PROVIDED RECORDS:
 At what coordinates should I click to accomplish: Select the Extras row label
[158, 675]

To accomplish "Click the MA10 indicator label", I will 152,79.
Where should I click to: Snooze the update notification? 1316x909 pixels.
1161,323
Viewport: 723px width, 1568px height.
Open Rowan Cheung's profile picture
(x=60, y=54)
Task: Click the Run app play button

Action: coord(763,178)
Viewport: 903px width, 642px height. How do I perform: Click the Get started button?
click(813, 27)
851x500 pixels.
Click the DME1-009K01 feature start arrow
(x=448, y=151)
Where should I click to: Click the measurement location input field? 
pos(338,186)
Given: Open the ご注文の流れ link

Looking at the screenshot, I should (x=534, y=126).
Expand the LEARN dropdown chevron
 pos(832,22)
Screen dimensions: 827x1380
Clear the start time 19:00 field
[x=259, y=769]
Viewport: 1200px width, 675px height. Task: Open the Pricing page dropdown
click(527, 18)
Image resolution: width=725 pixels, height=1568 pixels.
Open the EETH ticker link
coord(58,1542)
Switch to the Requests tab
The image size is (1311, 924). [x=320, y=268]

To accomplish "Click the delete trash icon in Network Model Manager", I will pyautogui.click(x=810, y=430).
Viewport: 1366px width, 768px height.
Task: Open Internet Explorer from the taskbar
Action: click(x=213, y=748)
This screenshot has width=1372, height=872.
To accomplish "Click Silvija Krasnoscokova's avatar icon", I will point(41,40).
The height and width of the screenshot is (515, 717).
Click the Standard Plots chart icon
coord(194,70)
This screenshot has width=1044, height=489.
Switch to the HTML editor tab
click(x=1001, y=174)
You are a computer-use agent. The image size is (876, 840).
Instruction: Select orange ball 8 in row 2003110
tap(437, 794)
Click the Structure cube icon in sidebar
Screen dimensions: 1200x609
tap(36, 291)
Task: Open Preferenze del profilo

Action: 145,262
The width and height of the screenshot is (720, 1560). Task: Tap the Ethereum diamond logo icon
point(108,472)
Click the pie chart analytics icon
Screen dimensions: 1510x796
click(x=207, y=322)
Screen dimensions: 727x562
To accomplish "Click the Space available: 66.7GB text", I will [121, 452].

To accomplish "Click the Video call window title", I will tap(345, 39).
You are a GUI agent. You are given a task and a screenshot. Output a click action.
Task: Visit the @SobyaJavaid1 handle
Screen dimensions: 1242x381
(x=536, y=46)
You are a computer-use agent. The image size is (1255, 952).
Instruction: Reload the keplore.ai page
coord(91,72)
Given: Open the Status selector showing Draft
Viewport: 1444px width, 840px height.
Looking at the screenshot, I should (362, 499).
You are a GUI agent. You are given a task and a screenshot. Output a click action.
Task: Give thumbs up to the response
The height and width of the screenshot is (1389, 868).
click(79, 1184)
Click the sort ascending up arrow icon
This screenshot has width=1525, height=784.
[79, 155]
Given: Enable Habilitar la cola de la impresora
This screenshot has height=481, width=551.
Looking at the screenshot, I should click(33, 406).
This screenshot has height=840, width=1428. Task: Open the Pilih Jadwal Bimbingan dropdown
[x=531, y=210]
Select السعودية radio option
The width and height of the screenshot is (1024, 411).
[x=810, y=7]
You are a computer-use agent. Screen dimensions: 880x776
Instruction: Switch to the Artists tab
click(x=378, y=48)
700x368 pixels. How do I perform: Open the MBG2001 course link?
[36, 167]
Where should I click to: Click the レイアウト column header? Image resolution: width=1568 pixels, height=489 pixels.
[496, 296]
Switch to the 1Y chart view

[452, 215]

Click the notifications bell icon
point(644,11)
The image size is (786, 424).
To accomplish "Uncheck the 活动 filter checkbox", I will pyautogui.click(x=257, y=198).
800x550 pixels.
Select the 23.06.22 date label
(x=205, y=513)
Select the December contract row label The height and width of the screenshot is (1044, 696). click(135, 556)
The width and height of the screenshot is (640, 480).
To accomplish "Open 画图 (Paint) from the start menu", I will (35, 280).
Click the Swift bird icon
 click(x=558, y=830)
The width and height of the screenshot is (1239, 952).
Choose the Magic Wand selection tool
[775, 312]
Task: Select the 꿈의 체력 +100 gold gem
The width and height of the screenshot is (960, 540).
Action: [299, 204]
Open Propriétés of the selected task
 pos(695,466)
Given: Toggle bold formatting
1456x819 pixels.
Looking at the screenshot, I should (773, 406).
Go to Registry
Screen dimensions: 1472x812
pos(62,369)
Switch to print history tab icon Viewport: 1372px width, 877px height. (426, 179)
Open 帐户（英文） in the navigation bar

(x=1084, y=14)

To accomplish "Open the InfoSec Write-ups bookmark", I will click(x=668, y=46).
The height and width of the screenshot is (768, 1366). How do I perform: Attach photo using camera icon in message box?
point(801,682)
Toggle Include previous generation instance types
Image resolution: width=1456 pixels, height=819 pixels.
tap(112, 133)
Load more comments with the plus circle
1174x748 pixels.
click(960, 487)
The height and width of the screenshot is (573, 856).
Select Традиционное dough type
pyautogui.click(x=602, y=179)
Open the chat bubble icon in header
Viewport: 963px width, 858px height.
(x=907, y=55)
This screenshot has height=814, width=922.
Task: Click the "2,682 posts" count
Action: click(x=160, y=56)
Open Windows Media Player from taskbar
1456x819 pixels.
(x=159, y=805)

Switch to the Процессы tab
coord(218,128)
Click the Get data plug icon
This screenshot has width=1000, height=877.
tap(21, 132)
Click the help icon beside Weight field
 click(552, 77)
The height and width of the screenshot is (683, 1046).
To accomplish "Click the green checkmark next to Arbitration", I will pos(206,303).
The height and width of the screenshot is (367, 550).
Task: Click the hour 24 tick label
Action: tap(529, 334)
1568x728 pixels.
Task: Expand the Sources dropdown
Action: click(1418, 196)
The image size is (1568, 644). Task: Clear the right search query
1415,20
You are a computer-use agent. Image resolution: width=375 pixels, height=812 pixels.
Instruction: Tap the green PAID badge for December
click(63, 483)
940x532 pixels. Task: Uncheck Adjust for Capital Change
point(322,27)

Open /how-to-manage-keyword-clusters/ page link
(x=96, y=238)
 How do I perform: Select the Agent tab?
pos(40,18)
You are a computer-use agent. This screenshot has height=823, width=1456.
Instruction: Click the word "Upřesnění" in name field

EXERCISE PROMPT:
Update all of these lines by replacing "computer-use agent" with "screen assistant" wherever it appears, and leave everything else unchanged.

CORRECT RESULT:
 At what coordinates should I click to accomplish: Select the Extras row label
[158, 675]

To accomplish "Click the MA10 indicator label", I will 152,79.
Where should I click to: Snooze the update notification? 1316x909 pixels.
1161,323
Viewport: 723px width, 1568px height.
Open Rowan Cheung's profile picture
(x=60, y=54)
Task: Click the Run app play button

Action: coord(763,178)
Viewport: 903px width, 642px height. How do I perform: Click the Get started button?
click(813, 27)
851x500 pixels.
Click the DME1-009K01 feature start arrow
(x=448, y=151)
Where should I click to: Click the measurement location input field? 
pos(338,186)
Given: Open the ご注文の流れ link

Looking at the screenshot, I should (x=534, y=126).
Expand the LEARN dropdown chevron
 pos(832,22)
Screen dimensions: 827x1380
Clear the start time 19:00 field
[x=259, y=769]
Viewport: 1200px width, 675px height. Task: Open the Pricing page dropdown
click(527, 18)
Image resolution: width=725 pixels, height=1568 pixels.
Open the EETH ticker link
coord(58,1542)
Switch to the Requests tab
The image size is (1311, 924). [x=320, y=268]

To accomplish "Click the delete trash icon in Network Model Manager", I will pyautogui.click(x=810, y=430).
Viewport: 1366px width, 768px height.
Task: Open Internet Explorer from the taskbar
Action: click(x=213, y=748)
This screenshot has width=1372, height=872.
To accomplish "Click Silvija Krasnoscokova's avatar icon", I will point(41,40).
The height and width of the screenshot is (515, 717).
Click the Standard Plots chart icon
coord(194,70)
This screenshot has width=1044, height=489.
Switch to the HTML editor tab
click(x=1001, y=174)
You are a screen assistant. The image size is (876, 840).
Instruction: Select orange ball 8 in row 2003110
tap(437, 794)
Click the Structure cube icon in sidebar
Screen dimensions: 1200x609
tap(36, 291)
Task: Open Preferenze del profilo

Action: 145,262
The width and height of the screenshot is (720, 1560). Task: Tap the Ethereum diamond logo icon
point(108,472)
Click the pie chart analytics icon
Screen dimensions: 1510x796
click(x=207, y=322)
Screen dimensions: 727x562
To accomplish "Click the Space available: 66.7GB text", I will [121, 452].

To accomplish "Click the Video call window title", I will tap(345, 39).
You are a GUI agent. You are given a task and a screenshot. Output a click action.
Task: Visit the @SobyaJavaid1 handle
Screen dimensions: 1242x381
(x=536, y=46)
You are a screen assistant. The image size is (1255, 952).
Instruction: Reload the keplore.ai page
coord(91,72)
Given: Open the Status selector showing Draft
Viewport: 1444px width, 840px height.
Looking at the screenshot, I should (362, 499).
You are a GUI agent. You are given a task and a screenshot. Output a click action.
Task: Give thumbs up to the response
The height and width of the screenshot is (1389, 868).
click(79, 1184)
Click the sort ascending up arrow icon
This screenshot has width=1525, height=784.
[79, 155]
Given: Enable Habilitar la cola de la impresora
This screenshot has height=481, width=551.
Looking at the screenshot, I should click(33, 406).
This screenshot has height=840, width=1428. Task: Open the Pilih Jadwal Bimbingan dropdown
[x=531, y=210]
Select السعودية radio option
The width and height of the screenshot is (1024, 411).
[x=810, y=7]
You are a screen assistant. Screen dimensions: 880x776
Instruction: Switch to the Artists tab
click(x=378, y=48)
700x368 pixels. How do I perform: Open the MBG2001 course link?
[36, 167]
Where should I click to: Click the レイアウト column header? Image resolution: width=1568 pixels, height=489 pixels.
[496, 296]
Switch to the 1Y chart view

[452, 215]

Click the notifications bell icon
point(644,11)
The image size is (786, 424).
To accomplish "Uncheck the 活动 filter checkbox", I will pyautogui.click(x=257, y=198).
800x550 pixels.
Select the 23.06.22 date label
(x=205, y=513)
Select the December contract row label The height and width of the screenshot is (1044, 696). click(135, 556)
The width and height of the screenshot is (640, 480).
To accomplish "Open 画图 (Paint) from the start menu", I will (35, 280).
Click the Swift bird icon
 click(x=558, y=830)
The width and height of the screenshot is (1239, 952).
Choose the Magic Wand selection tool
[775, 312]
Task: Select the 꿈의 체력 +100 gold gem
The width and height of the screenshot is (960, 540).
Action: [299, 204]
Open Propriétés of the selected task
 pos(695,466)
Given: Toggle bold formatting
1456x819 pixels.
Looking at the screenshot, I should (773, 406).
Go to Registry
Screen dimensions: 1472x812
pos(62,369)
Switch to print history tab icon Viewport: 1372px width, 877px height. (426, 179)
Open 帐户（英文） in the navigation bar

(x=1084, y=14)

To accomplish "Open the InfoSec Write-ups bookmark", I will click(x=668, y=46).
The height and width of the screenshot is (768, 1366). How do I perform: Attach photo using camera icon in message box?
point(801,682)
Toggle Include previous generation instance types
Image resolution: width=1456 pixels, height=819 pixels.
tap(112, 133)
Load more comments with the plus circle
1174x748 pixels.
click(960, 487)
The height and width of the screenshot is (573, 856).
Select Традиционное dough type
pyautogui.click(x=602, y=179)
Open the chat bubble icon in header
Viewport: 963px width, 858px height.
(x=907, y=55)
This screenshot has height=814, width=922.
Task: Click the "2,682 posts" count
Action: click(x=160, y=56)
Open Windows Media Player from taskbar
1456x819 pixels.
(x=159, y=805)

Switch to the Процессы tab
coord(218,128)
Click the Get data plug icon
This screenshot has width=1000, height=877.
tap(21, 132)
Click the help icon beside Weight field
 click(552, 77)
The height and width of the screenshot is (683, 1046).
To accomplish "Click the green checkmark next to Arbitration", I will pos(206,303).
The height and width of the screenshot is (367, 550).
Task: Click the hour 24 tick label
Action: tap(529, 334)
1568x728 pixels.
Task: Expand the Sources dropdown
Action: click(1418, 196)
The image size is (1568, 644). Task: Clear the right search query
1415,20
You are a screen assistant. Image resolution: width=375 pixels, height=812 pixels.
Instruction: Tap the green PAID badge for December
click(63, 483)
940x532 pixels. Task: Uncheck Adjust for Capital Change
point(322,27)

Open /how-to-manage-keyword-clusters/ page link
(x=96, y=238)
 How do I perform: Select the Agent tab?
pos(40,18)
You are a screen assistant. This screenshot has height=823, width=1456.
Instruction: Click the word "Upřesnění" in name field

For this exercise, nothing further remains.